__Records supplied__.
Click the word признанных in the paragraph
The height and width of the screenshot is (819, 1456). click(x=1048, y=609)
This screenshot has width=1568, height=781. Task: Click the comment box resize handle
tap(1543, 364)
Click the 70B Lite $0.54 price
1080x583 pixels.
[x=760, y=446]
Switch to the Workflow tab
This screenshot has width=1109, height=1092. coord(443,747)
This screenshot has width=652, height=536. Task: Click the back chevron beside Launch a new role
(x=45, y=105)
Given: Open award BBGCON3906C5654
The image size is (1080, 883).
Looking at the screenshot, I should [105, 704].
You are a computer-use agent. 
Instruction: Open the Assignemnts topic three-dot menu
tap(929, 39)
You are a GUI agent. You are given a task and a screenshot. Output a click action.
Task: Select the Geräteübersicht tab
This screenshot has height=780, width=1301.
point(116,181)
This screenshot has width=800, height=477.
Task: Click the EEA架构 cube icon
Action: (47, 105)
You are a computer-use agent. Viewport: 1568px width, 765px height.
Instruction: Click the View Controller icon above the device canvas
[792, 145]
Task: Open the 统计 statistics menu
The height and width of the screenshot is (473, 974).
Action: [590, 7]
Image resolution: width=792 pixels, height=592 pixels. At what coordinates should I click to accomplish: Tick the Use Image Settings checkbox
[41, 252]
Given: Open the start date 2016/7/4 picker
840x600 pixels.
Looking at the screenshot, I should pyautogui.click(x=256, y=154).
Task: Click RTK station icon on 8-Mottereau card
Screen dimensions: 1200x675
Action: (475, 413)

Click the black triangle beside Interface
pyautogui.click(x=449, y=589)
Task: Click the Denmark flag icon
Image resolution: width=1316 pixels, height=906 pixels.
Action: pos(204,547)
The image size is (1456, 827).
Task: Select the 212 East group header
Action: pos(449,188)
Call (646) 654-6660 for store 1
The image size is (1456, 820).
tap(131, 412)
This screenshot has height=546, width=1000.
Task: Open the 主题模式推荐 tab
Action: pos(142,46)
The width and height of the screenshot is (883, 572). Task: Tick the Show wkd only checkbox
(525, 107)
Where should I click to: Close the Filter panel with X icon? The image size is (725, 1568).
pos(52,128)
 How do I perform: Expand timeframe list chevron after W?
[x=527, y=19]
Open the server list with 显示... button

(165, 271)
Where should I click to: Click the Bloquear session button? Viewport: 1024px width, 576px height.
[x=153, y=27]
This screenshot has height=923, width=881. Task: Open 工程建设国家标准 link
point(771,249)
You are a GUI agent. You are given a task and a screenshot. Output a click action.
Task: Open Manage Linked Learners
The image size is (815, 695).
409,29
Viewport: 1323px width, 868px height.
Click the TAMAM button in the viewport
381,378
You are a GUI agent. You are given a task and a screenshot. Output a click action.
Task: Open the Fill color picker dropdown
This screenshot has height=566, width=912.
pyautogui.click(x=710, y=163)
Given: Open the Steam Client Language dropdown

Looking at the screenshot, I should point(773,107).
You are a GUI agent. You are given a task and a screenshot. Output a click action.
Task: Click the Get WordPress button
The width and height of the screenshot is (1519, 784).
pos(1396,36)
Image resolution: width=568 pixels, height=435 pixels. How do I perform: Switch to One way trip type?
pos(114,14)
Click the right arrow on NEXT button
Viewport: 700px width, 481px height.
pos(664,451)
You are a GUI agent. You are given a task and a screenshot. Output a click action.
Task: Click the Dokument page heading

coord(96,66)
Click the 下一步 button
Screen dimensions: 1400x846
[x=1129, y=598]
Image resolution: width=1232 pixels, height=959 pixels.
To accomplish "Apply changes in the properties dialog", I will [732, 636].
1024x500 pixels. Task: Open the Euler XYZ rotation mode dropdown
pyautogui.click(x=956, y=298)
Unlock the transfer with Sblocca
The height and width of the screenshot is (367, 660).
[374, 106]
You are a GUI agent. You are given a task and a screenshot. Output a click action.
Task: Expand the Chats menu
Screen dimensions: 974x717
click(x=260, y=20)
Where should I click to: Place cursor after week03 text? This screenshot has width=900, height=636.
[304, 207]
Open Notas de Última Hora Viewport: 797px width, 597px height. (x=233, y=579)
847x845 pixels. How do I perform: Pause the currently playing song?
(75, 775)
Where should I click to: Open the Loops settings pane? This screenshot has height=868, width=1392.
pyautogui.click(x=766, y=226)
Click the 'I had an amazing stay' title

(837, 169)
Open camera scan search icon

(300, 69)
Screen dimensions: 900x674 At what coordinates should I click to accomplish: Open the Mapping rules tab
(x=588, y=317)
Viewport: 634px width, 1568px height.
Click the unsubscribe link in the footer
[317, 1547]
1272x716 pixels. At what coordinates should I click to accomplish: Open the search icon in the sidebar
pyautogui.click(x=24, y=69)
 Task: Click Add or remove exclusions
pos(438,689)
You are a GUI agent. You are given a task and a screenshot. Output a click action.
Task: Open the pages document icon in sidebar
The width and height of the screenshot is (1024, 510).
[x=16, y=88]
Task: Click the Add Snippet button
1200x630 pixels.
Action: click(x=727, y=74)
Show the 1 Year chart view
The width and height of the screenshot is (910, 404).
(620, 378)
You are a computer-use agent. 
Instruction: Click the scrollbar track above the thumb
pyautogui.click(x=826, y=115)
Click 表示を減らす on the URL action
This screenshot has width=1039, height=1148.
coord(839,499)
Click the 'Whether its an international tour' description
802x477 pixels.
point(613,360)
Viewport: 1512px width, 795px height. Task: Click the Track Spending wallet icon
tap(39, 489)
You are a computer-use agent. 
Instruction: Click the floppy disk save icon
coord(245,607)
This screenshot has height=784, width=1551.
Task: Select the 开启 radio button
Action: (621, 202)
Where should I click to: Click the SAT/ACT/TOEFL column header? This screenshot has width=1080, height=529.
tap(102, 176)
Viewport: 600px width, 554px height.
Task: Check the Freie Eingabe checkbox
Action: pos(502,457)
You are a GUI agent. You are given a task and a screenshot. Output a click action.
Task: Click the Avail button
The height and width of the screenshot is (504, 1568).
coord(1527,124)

__Task objective__. Copy out everything in the listing from the line containing "Where should I click to: Close" down to the line containing "pyautogui.click(x=710, y=163)", both lines included, keeping each line exactly as it appears.

__In response__.
Where should I click to: Close the Filter panel with X icon? The image size is (725, 1568).
pos(52,128)
 How do I perform: Expand timeframe list chevron after W?
[x=527, y=19]
Open the server list with 显示... button

(165, 271)
Where should I click to: Click the Bloquear session button? Viewport: 1024px width, 576px height.
[x=153, y=27]
This screenshot has height=923, width=881. Task: Open 工程建设国家标准 link
point(771,249)
You are a GUI agent. You are given a task and a screenshot. Output a click action.
Task: Open Manage Linked Learners
The image size is (815, 695).
409,29
Viewport: 1323px width, 868px height.
Click the TAMAM button in the viewport
381,378
You are a GUI agent. You are given a task and a screenshot. Output a click action.
Task: Open the Fill color picker dropdown
This screenshot has height=566, width=912.
pyautogui.click(x=710, y=163)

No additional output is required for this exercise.